About this task – An exact, word-for-word copy of the entries is required, beginning at the line that contains "The image size is (1787, 710)." and ending at the last line, both included.

### Information provided ###

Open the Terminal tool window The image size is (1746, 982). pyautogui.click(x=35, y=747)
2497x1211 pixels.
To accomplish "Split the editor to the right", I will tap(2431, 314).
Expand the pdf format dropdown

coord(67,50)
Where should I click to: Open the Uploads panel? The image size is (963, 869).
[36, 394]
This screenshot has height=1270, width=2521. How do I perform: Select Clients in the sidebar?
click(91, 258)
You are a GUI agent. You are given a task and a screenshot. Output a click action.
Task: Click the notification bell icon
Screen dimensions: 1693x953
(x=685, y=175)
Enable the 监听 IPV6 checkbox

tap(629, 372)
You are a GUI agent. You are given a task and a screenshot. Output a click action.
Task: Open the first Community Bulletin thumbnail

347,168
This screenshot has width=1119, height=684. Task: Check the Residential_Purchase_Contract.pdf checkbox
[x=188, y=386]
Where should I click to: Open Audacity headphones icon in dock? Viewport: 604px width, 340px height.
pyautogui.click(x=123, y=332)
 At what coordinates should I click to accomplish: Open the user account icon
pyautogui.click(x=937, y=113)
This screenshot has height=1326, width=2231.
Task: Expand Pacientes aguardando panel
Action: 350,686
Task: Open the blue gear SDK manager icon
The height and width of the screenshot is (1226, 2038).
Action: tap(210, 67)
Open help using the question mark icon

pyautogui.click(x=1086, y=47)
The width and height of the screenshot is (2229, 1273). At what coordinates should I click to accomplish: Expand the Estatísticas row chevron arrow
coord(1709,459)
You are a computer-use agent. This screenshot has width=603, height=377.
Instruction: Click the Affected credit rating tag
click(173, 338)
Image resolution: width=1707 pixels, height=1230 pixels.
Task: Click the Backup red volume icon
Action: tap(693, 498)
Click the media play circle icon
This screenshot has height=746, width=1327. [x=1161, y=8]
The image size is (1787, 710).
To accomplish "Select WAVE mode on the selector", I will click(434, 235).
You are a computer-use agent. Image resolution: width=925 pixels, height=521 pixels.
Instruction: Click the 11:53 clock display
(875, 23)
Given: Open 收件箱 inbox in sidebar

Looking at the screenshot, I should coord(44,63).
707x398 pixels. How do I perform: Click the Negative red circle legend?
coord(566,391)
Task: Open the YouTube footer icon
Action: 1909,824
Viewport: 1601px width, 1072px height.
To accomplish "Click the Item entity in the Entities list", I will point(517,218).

###

Answer space –
The image size is (1787, 710).
To accomplish "Select WAVE mode on the selector", I will click(434, 235).
You are a computer-use agent. Image resolution: width=925 pixels, height=521 pixels.
Instruction: Click the 11:53 clock display
(875, 23)
Given: Open 收件箱 inbox in sidebar

Looking at the screenshot, I should coord(44,63).
707x398 pixels. How do I perform: Click the Negative red circle legend?
coord(566,391)
Task: Open the YouTube footer icon
Action: 1909,824
Viewport: 1601px width, 1072px height.
To accomplish "Click the Item entity in the Entities list", I will point(517,218).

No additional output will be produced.